Start-up hedge funds should consider coders – here’s why…
Getting technology infrastructure correct on day one – and avoiding cutting corners despite budgetary pressures – is vital for start-up and emerging hedge funds, and staff with coding and tech backgrounds offer a “big step forward” during the initial launch period.
The closing panel session of day one of this year’s HedgeweekLIVE North America Emerging Managers summit delved into the evolving tech infrastructure and IT concerns that new managers face.
Isaac Tak, portfolio manager at BCK Capital, a Stamford-headquartered special situations global equity-focused fund, and Russell Safirstein, partner at Anchin, discussed the importance of technology and data in aligning front-office and back-office systems, and explored budgetary and security concerns during the early stages of a start-up hedge fund.

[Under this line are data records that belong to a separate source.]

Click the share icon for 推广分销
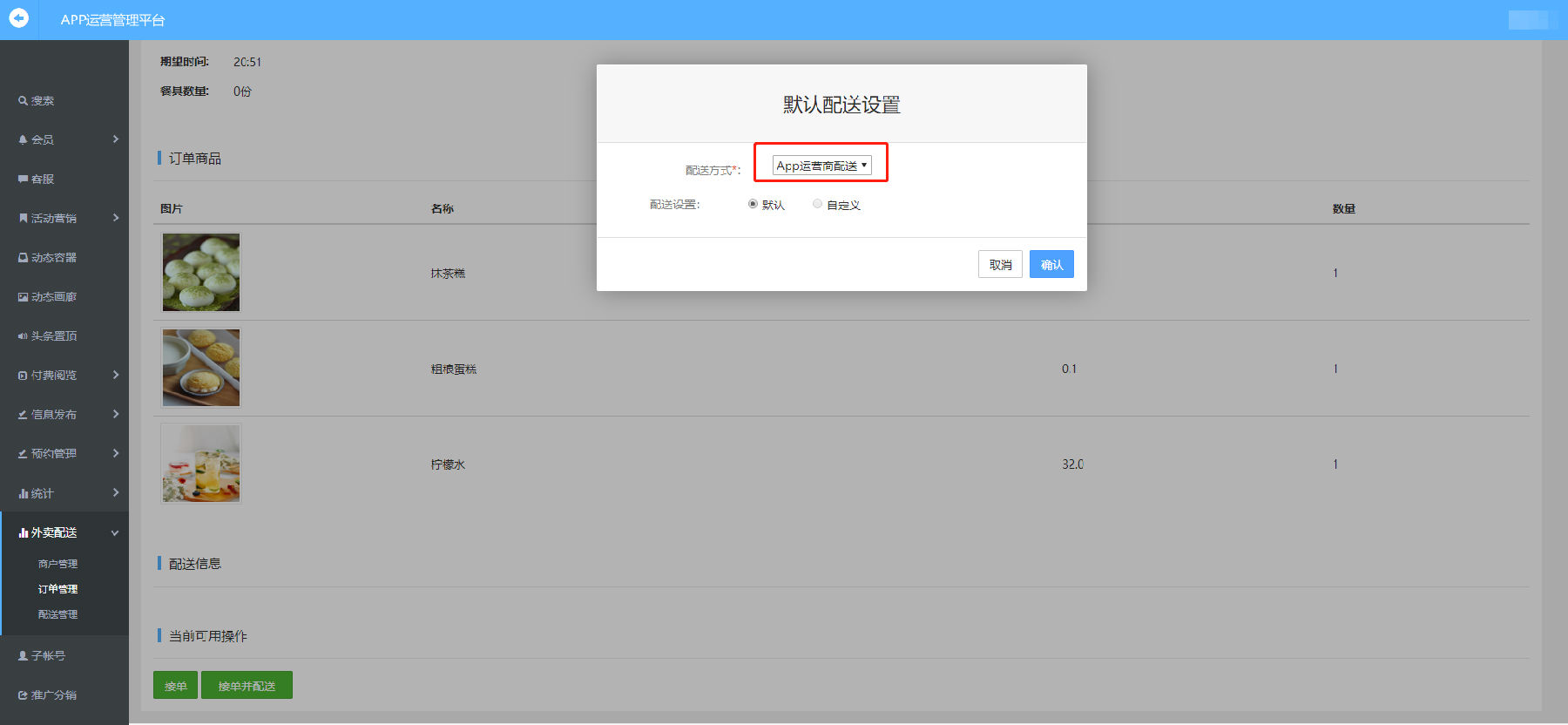coord(23,695)
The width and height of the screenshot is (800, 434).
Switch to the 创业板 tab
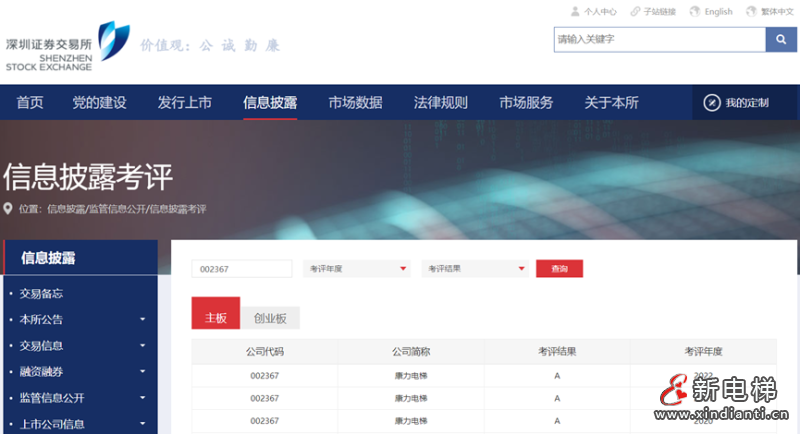(x=270, y=318)
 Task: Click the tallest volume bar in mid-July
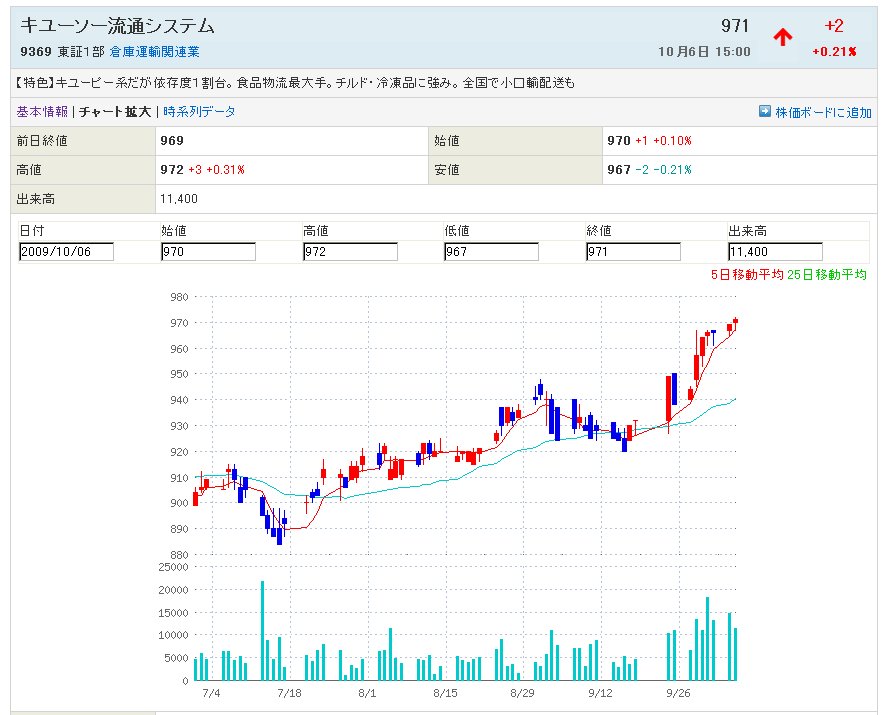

“Managers thinking about how to build their business today should be considering a data strategy in as much as they’re considering a research strategy or a trading system strategy,” said Tak, who, in addition to investing, also has responsibility for coordinating business development and data analytics projects at BCK Capital. He pointed to the benefits of building certain proprietary tools which strengthens portfolio analysis including, for instance, ESG factor monitoring.
Tak suggested one key piece of advice for start-up hedge funds in the process of building their research, analytics and back-office operations is to hire at least one person with a coding or technology background.
“That will give you a big step forward,” Tak noted. “I'm not suggesting that everyone needs to be a quant shop – clearly that’s not who we at BCK Capital are. But I do believe that if you have a data mindset, you can find ways to improve your day-to-day business – how you manage your portfolio, how you manage your risk, and how you communicate your strategy with your investors.”
He explained how this approach helped protect the firm during the GameStop trading frenzy in late January, which saw several hedge fund short-sellers suffer agonising losses as online amateur retail investors pushed up the price of the Texas-based video game retailer.
“We ran a screen across our entire portfolio, we looked at short interest and other characteristics that we thought may expose us to a short squeeze, and replaced those things pretty quickly,” Tak noted. “We didn’t completely avoid the pain, but there was a lot of pain we did avoid which was all possible through having that data mindset and being able to run a screen on our portfolio.”
The session also wrestled with the continued tech challenges centred around IT and data, and underlined the importance of having a cybersecurity roadmap, particularly in light of remote working and the increased prevalence of cloud-based operations. Speakers also explored how front office technology can more effectively be connected and aligned with back- and middle-office reporting and compliance systems.
Safirstein urged managers to plan not only for today, but also for tomorrow.
“Think two, three, five years down the road. What information are going to need to ensure, as you build out your systems and the interfaces between the front and back office, is going to be available to you? From an analytics perspective, make sure you’re tagging your data and structuring your data the right way. That’s going to help you immensely down the road.”
He also zeroed in on many of the budgetary constraints that loom over hedge funds during their nascent stages. He pinpointed cybersecurity as an ongoing major risk, adding that even the smallest of start-up managers on few people’s radars may yet be targeted by bad actors.
“Understanding what the practical elements are, and where you get the most bang for your buck are critical,” Safirstein said of emerging managers’ tech spend.